Cordilleran Section (104th Annual) and Rocky Mountain Section (60th Annual) Joint Meeting (19–21 March 2008)

Paper No. 11
Presentation Time: 8:00 AM-12:00 PM

ANALYSIS OF PLUTONIC TEXTURE BY GIS ANALYSIS OF THIN SECTIONS


ESTES, Christopher S. and GLAZNER, Allen F., Dept. of Geological Sciences, Univ. of North Carolina, Chapel Hill, NC 27599-3315, csestes@email.unc.edu

It is difficult to quantify the textural properties of rocks beyond simple modal analysis using standard thin-section examination. In order to better quantify plutonic textures we made a GIS-based geologic map of a thin section of equigranular Half Dome Granodiorite from Yosemite National Park, California. The resulting geodatabase can be queried for many textural properties.

Grain boundaries were digitized by hand using both polarized and unpolarized scans checked against microscopic examination of the original thin section. The resulting map gives a much clearer picture of textural relations than the microscopic view because extraneous information (e.g., twinning and variations in brightness) is suppressed. The attribute table contains many textural measures, including mineral proportions and the area and perimeter of each grain.
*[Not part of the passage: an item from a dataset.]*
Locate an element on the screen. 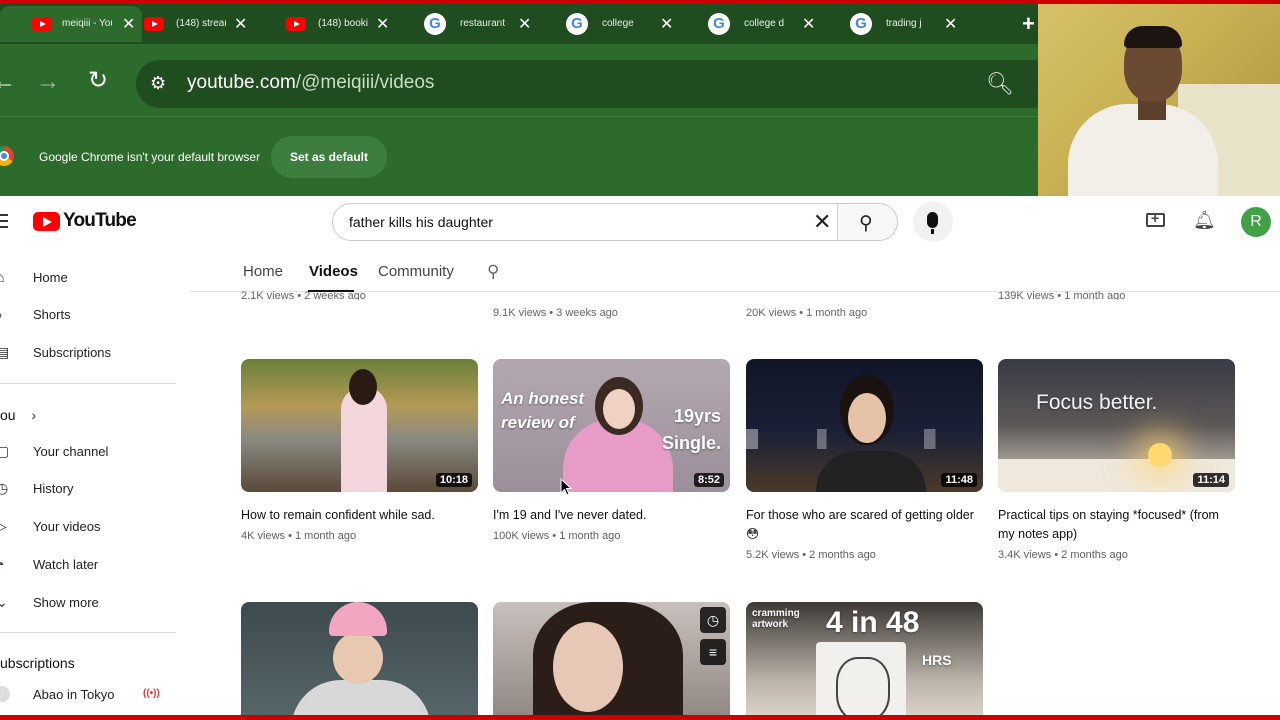 The height and width of the screenshot is (720, 1280). sidebar-item-watch-later: ◔ Watch later is located at coordinates (95, 565).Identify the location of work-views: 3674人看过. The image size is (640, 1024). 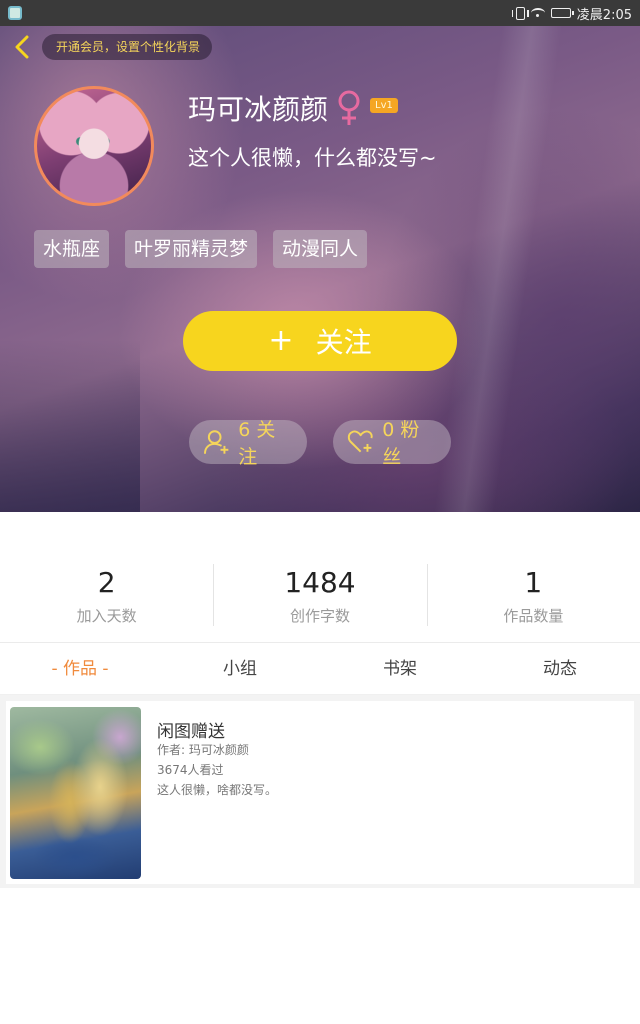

Plagioclase (40% by area) and quartz (25%) compose the majority of the slide and occur in large, sinuous clusters of 20 or more grains. All other minerals occur as discrete crystals with little or no clustering. Grain-boundary sinuosity was calculated as grain perimeter divided by the perimeter of a circle of equivalent area; quartz (14.4) and plagioclase (16.2) are the most sinuous. Random clustering should occur for abundant minerals such as plagioclase and quartz, but the linear grain clusters evident in the map are clearly not randomly distributed. K-feldspar is nearly as abundant as quartz but is unclustered, occurring as relatively large, isolated grains. Rogers and Bogy (Science, 1958) found similar results from a variety of granites and speculated that K-feldspar crystals suppress nucleation of other K-feldspar crystals nearby. The solitary nature of K-feldspar may also result from its idiomorphic tendency (in contrast to quartz). During crystal aging, small K-feldspar crystals dissolved and were accreted onto larger ones, producing K-feldspar megacrysts in the porphyritic Half Dome and Cathedral Peak Granodiorites (Johnson et al., Eos, 2006). Such processes can be quantified using GIS mapping of thin sections.